Séance en hémicycle du jeudi 26 juillet 2018 à 21h30
Immigration maîtrisée droit d'asile effectif et intégration réussie — Article 26 sexies

Photo issue du site de l'Assemblée nationale ou de WikipediaSandrine Mörch :

J'ai fait part, en commission, de mes réserves sur ce fichier qui recueillera les empreintes et photographies des personnes effectuant une demande de protection auprès de l'aide sociale à l'enfance. Loin de moi l'idée de nier la réalité des difficultés auxquelles sont confrontés les services de police et d'aide sociale à l'enfance : les évaluations multiples créent un coût important pour les conseils départementaux, c'est certain.

Mais, premièrement, je crains que ce fichier n'entraîne de très fortes inégalités de traitement pour les jeunes isolés, faute d'harmonisation, et compte tenu du manque de fiabilité des techniques d'évaluation de la minorité. Je vous rappelle que le rapport de la mission bipartite de réflexion sur les mineurs non accompagnés a montré qu'au premier semestre 2017, la reconnaissance de minorité variait de 9 % à 100 % selon les départements.

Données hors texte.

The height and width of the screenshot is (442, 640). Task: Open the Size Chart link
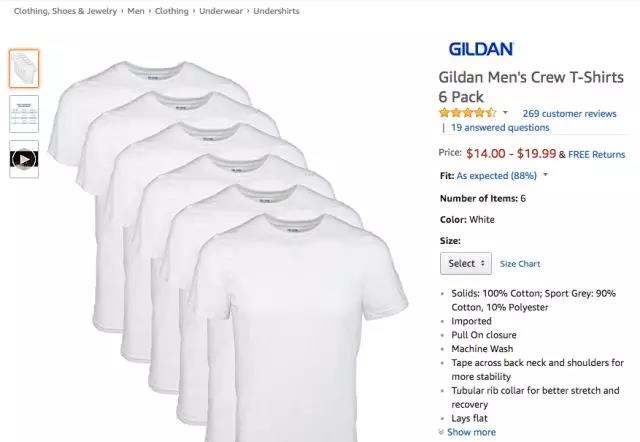coord(520,264)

Il en résulte une inégalité de traitement des jeunes et une contestation croissante des résultats de ces évaluations devant la justice. À Paris, il a été décelé un nombre important de refus direct, sans même une évaluation de la minorité, et en 2017, 50 % des enfants non accompagnés se sont vu reconnaître leur minorité après avoir saisi le juge des enfants. Pourquoi, dans ces conditions, ne pas commencer par améliorer les critères d'évaluation ?

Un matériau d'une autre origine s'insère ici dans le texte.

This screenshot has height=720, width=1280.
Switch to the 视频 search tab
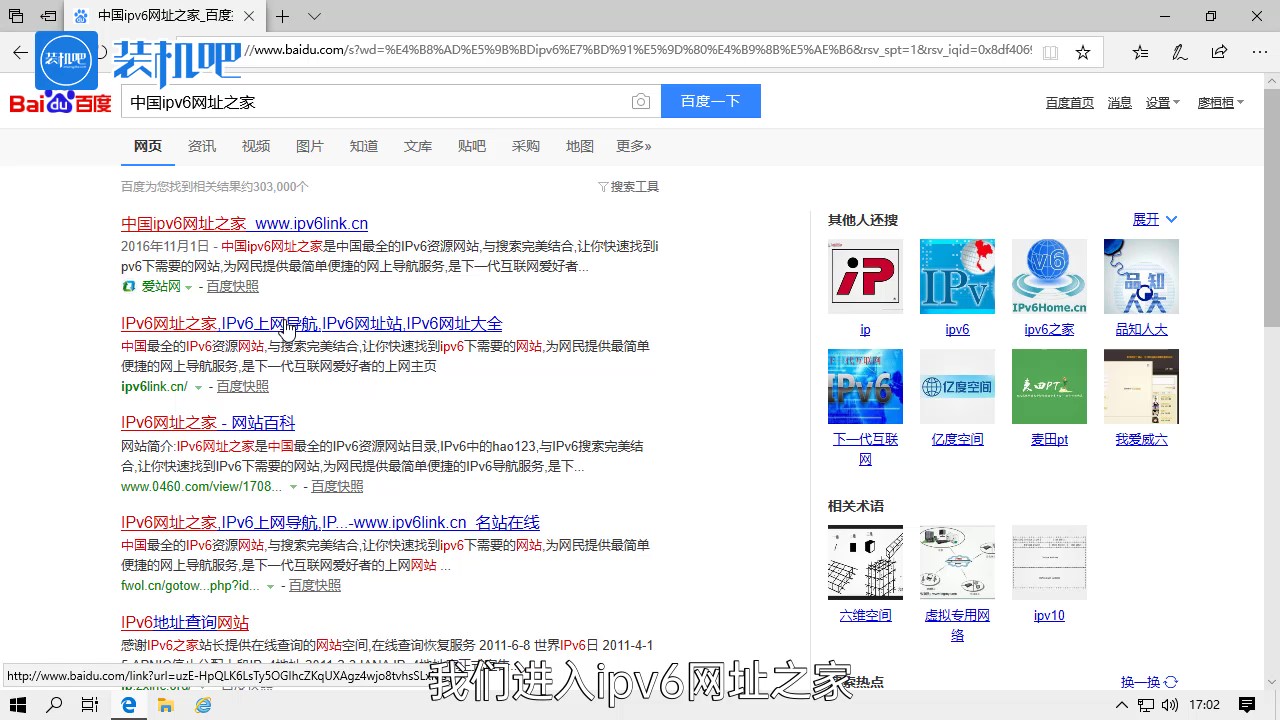[x=256, y=146]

Deuxièmement, d'un point de vue pratique, ce fichier n'entraînera probablement pas une amélioration de la prise en charge des jeunes vulnérables. Si les jeunes se déplacent aujourd'hui, c'est également parce que nombre d'entre eux ne sont pas mis à l'abri pendant l'évaluation de leur minorité ou durant le temps du recours. Ils se retrouvent dans la rue, à la merci des réseaux et ont tendance à se déplacer dans des conditions de très grande vulnérabilité, vous le savez.

Que feront les services lorsqu'ils tomberont sur un jeune déjà fiché ? Si la décision est en cours dans un autre département, est-ce que les personnes seront renvoyées vers ce département ? Seront-elles tout de même mises à l'abri ? Le seront-elles systématiquement ? Y aura-t-il un meilleur suivi ou un hébergement dans des structures d'accueil plus adaptées que l'hébergement hôtelier ?

Quand on connaît la saturation des services de l'aide sociale à l'enfance, en dehors même du cas de la prise en charge des migrants, on peut malheureusement douter que ce fichier améliore réellement leur situation. Je pense donc que la priorité est donc de régler leur mise à l'abri, plutôt que de focaliser notre action sur la question de la minorité. Un jeune, qu'il soit mineur ou jeune majeur, doit être protégé et orienté. C'est pourquoi je voterai l'amendement tendant à supprimer ce fichier.